Yesterday, Twitter announced its Certified Partners Program. There are currently 12 partners in the program, and they specialize in one of three categories: engagement, analytics, and data resellers. Twitter says that the certifications will “make it easier for businesses to find the right tools.”
As a privacy company, we sat up when we heard the words “data reseller.” Three of the 12 partner companies–Topsy, DataSift, and Gnip–are data resellers, which means they provide access to all publicly available tweet content over several years (what Twitter calls the “Firehose“).
Before data resellers like these existed, your old tweets–even public ones–would become buried as you continued to pile new ones on top of them. They’d be inaccessible after 30 days. Now, companies like DataSift have unlocked this previously inaccessible archive of every Tweet ever made in the past several years. The company collects about 250 million tweets every day, analyzing the things people talk about, the words they use, their geographic location, and even whether their tone seems negative or positive.

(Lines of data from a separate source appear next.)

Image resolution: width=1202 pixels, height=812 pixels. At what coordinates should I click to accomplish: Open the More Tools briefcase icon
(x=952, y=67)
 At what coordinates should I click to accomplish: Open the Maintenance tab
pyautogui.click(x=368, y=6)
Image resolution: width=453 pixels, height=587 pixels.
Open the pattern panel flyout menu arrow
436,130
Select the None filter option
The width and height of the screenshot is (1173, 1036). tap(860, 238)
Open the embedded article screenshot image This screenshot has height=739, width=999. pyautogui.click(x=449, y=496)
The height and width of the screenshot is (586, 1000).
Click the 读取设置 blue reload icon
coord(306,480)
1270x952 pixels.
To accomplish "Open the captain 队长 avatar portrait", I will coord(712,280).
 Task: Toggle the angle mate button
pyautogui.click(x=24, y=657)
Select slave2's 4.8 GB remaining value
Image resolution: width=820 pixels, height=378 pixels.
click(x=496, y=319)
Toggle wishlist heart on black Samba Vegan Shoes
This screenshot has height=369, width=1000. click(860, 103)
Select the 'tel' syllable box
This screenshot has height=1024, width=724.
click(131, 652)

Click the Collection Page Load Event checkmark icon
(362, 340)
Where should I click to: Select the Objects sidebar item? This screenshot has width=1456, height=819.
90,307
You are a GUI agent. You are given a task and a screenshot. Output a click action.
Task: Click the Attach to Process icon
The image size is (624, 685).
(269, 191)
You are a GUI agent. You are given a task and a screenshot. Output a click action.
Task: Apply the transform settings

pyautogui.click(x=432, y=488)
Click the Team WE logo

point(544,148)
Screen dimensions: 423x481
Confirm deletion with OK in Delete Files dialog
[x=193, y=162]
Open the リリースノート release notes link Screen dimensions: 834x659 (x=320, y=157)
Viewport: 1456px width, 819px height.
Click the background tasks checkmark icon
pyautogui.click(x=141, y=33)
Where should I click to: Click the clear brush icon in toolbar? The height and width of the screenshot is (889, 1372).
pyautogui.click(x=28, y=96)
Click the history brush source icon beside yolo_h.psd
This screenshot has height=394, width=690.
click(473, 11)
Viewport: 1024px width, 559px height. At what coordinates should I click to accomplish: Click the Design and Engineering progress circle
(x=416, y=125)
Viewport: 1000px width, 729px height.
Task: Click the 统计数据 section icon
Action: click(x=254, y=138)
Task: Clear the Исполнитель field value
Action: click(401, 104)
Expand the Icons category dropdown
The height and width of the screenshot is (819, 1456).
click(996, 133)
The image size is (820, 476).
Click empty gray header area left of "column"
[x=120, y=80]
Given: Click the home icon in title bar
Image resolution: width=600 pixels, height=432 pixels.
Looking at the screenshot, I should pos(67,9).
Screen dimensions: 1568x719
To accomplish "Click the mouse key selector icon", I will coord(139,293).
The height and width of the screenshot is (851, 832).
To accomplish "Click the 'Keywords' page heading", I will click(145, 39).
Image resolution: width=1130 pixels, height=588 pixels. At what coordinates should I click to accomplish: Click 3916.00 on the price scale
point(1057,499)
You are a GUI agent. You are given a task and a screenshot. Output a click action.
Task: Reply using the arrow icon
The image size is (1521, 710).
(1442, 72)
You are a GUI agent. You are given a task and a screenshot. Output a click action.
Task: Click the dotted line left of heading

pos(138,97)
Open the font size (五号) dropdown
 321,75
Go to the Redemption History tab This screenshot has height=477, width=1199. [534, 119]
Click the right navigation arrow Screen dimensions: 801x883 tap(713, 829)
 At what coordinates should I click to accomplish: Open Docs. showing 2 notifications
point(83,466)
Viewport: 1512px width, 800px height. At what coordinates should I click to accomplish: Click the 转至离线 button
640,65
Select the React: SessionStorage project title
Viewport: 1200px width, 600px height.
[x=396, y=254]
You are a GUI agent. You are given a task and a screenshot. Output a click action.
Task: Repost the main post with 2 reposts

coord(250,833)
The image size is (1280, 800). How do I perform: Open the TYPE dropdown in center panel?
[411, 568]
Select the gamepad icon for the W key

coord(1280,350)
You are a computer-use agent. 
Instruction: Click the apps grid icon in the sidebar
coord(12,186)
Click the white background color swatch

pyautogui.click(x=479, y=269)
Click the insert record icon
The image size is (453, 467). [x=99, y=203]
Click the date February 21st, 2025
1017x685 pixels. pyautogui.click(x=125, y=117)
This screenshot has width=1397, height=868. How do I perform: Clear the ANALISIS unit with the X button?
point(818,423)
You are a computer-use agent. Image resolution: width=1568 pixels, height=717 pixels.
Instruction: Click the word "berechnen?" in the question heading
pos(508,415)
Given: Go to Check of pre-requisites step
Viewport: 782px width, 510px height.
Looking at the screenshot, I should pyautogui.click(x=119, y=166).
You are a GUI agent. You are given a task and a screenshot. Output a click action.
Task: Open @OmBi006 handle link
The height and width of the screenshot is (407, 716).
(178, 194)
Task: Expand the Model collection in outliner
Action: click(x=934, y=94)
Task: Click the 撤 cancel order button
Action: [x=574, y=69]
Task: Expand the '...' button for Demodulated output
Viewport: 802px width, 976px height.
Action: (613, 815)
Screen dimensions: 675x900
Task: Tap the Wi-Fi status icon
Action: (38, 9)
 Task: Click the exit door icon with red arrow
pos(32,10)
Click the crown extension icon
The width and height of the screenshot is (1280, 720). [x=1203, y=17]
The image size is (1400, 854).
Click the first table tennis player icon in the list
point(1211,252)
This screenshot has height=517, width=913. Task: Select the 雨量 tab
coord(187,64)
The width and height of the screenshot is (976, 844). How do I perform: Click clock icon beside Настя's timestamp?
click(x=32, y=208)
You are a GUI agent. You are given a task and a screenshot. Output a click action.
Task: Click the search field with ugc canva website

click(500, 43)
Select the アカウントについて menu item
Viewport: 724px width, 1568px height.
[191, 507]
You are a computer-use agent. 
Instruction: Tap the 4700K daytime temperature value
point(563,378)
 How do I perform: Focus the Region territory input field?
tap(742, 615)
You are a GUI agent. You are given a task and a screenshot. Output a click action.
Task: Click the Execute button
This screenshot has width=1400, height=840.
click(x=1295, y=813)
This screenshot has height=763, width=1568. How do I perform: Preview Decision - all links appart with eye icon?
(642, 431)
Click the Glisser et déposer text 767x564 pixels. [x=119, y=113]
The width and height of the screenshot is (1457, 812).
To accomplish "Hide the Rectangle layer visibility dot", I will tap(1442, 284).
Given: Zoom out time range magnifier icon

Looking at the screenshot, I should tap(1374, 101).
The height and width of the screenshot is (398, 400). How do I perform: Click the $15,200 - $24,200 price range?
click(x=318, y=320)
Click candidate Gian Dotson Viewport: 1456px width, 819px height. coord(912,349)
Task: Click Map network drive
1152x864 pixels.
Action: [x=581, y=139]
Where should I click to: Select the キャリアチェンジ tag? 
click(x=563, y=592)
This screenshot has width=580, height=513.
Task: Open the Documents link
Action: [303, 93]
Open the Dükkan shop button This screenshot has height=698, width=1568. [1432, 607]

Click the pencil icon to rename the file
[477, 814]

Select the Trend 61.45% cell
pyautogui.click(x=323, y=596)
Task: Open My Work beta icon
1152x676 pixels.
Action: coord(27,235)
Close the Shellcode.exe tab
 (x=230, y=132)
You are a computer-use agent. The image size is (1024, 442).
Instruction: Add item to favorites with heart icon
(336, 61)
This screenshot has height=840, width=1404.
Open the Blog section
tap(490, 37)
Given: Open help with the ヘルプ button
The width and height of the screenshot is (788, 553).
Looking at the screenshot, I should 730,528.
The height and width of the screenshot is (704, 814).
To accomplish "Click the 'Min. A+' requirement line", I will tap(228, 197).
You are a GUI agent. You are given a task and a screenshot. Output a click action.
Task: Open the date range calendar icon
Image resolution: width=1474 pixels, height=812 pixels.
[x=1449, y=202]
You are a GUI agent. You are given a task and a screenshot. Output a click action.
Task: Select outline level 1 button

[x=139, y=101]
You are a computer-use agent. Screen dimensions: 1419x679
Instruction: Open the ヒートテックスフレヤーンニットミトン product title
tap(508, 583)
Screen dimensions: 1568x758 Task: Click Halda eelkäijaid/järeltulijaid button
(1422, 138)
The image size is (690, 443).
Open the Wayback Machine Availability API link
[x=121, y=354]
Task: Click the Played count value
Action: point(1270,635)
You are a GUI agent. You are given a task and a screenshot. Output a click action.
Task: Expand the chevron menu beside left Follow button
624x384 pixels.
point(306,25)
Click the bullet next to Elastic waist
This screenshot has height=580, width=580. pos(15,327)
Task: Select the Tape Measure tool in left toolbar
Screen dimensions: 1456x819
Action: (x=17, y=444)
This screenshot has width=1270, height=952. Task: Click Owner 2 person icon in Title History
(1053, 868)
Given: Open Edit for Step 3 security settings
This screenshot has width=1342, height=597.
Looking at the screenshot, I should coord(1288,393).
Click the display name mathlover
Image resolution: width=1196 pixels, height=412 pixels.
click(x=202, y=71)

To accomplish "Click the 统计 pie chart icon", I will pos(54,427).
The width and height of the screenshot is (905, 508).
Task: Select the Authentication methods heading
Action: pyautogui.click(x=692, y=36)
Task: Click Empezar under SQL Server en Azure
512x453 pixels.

Individual tweets may not hold much information about you, but when you consider all of them together, they tell a detailed story. For example, if I saw recent articles you’d tweeted and combined it with who you follow and your retweets, it’s quite possible I could gauge your political views — information that’s very valuable this election year.
Aside from leaving Twitter altogether, there are two ways to protect yourself from Twitter’s data resellers.
1. Go back and delete old tweets.
Unlike when you’re looking for someone else’s Tweets, you can always see your own without any expiration date. DataSift is required to regularly update its files to remove Tweets that have since been deleted.
2. Set your tweets to private by protecting them.
Protected tweets aren’t part of Twitter’s public stream and data resellers can’t collect them. You’ll know that a user’s Tweets are protected when you see a little lock icon next to their avatar.
Protecting your tweets is easy: while logged in to Twitter, click on “Account,” then scroll down until you see “Tweet privacy,” check the box next to “Protect my Tweets,” and hit the blue “Save changes” button on the bottom of the page. Now you’ll have to grant access to people who want to follow you before they can see your Tweet stream.